Scott and Traci Musland, married in 1997, separated in 2022, and Scott filed for divorce. The couple resolved several interim issues through mediation, including exclusive use of the marital and lake homes. A bench trial was held in July 2023, where both parties provided testimony and exhibits. The district court found the Musland marital estate to be valued at just over eight million dollars. Traci Musland was awarded sections of land, a lake home, all of the couple’s retirement funds, miscellaneous equipment, and personal property. She also received an “equity payment” of $700,000 and was allocated responsibility for the debt associated with her credit cards and appraisal fee, leaving her a net estate of $3,224,357. Scott Musland was awarded a net estate of $4,961,915, which included the marital home, farmland, and debt, totaling $2,388,931.

Traci Musland appealed the district court's decision, arguing that the property division was clearly erroneous, that the court erred in setting a land rent value, and failing to award her rent for the 2023 tax year, and that the right of first refusal granted to Scott Musland was not appropriate. The Supreme Court of North Dakota reviewed the district court’s distribution of marital property under a clearly erroneous standard. The court found that the district court provided a thorough analysis of the Ruff-Fischer guidelines and applied the law properly.
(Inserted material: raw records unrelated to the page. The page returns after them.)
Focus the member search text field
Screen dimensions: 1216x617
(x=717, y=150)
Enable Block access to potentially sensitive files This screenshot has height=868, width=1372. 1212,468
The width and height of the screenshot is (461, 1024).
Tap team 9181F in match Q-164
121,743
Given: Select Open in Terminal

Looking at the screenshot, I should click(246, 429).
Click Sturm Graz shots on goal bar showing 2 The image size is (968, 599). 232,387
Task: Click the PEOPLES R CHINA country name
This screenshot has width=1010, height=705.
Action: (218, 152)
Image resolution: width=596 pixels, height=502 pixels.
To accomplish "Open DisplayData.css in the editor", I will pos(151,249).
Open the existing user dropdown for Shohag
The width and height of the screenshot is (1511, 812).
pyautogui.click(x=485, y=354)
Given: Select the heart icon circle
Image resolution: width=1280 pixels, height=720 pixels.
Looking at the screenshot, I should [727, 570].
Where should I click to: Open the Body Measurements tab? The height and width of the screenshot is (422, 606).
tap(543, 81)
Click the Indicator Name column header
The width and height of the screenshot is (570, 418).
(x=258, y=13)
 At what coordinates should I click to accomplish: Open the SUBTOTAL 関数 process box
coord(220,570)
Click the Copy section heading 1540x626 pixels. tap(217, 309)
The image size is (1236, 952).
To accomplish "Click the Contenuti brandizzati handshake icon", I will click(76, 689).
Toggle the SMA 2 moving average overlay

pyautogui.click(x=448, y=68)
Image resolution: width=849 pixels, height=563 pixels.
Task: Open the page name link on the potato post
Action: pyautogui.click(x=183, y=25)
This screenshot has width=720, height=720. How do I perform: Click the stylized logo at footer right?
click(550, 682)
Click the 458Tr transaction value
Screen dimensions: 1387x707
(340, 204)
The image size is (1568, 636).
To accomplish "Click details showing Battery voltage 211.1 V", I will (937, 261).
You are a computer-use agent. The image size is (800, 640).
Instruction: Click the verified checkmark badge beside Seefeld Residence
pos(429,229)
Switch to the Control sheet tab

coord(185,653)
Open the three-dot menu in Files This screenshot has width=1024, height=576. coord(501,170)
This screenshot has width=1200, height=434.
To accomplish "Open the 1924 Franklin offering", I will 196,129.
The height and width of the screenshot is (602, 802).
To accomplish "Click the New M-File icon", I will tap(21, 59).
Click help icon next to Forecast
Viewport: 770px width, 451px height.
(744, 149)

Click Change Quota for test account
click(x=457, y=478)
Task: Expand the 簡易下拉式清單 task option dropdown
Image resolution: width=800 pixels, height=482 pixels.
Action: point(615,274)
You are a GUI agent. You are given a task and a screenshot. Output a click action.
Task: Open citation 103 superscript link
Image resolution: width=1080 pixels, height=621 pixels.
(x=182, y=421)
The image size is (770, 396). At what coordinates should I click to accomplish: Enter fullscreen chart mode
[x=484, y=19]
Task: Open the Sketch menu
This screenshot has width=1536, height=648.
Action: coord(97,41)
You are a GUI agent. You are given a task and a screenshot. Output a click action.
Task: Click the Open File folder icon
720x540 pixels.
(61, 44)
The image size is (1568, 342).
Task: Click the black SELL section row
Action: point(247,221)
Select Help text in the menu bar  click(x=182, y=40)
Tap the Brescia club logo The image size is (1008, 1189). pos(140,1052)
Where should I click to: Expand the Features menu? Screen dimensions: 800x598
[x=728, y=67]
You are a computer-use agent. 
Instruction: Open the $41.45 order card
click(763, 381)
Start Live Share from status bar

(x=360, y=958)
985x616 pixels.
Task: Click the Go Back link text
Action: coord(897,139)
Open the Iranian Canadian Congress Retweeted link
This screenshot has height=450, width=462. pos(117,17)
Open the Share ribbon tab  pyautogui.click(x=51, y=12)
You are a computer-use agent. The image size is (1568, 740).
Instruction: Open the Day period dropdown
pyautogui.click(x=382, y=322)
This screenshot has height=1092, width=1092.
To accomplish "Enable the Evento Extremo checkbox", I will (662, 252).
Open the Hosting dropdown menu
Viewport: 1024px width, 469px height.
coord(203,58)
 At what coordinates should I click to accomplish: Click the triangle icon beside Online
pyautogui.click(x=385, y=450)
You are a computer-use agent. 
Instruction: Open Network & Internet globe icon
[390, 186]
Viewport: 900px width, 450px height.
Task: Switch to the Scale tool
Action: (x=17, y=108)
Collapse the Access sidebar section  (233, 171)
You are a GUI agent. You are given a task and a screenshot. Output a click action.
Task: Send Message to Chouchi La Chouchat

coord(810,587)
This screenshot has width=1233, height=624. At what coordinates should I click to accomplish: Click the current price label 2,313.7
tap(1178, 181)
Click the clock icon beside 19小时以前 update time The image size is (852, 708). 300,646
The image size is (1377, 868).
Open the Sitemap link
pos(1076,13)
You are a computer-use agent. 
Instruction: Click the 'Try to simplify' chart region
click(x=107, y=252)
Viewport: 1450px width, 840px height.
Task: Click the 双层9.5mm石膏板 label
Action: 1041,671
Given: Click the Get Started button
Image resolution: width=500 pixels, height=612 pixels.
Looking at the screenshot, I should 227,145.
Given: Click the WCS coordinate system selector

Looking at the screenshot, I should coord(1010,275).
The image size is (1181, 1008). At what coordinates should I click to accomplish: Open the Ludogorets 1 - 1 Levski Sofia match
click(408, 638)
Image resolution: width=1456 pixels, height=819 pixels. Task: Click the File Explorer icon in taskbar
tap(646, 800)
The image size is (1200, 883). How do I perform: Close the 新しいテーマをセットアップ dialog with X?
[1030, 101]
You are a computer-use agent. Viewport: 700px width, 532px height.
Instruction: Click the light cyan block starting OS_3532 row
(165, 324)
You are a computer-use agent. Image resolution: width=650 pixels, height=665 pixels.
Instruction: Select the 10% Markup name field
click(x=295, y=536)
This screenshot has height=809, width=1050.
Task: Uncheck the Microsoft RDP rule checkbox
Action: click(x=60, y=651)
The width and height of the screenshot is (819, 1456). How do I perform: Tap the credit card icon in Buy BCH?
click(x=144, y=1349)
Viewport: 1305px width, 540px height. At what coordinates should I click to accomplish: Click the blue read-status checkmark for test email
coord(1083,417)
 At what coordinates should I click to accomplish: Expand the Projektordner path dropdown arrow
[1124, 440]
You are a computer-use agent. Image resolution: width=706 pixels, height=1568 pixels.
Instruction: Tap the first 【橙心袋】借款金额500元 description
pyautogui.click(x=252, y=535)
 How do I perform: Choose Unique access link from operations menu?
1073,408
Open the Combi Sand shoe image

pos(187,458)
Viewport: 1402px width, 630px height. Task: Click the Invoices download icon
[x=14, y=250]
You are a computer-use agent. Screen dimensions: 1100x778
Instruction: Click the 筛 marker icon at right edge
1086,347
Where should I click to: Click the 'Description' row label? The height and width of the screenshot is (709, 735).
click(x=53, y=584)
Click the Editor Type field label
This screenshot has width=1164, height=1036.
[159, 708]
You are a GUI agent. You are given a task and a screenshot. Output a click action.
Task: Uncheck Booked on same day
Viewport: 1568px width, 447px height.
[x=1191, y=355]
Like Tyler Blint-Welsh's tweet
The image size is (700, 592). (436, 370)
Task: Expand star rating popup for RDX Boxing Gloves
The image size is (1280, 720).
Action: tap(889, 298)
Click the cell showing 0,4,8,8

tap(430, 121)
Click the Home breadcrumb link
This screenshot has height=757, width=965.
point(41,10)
The court concluded that the division of the marital estate was not clearly erroneous.

However, the Supreme Court of North Dakota agreed with Traci Musland that the language of the right of first refusal as written was not appropriate. The court remanded that issue to the district court to modify the right of first refusal to provide that it is triggered by the acceptance of an offer by Traci Musland, subject to the right of first refusal. The court affirmed the district court’s distribution of the marital estate in all other respects.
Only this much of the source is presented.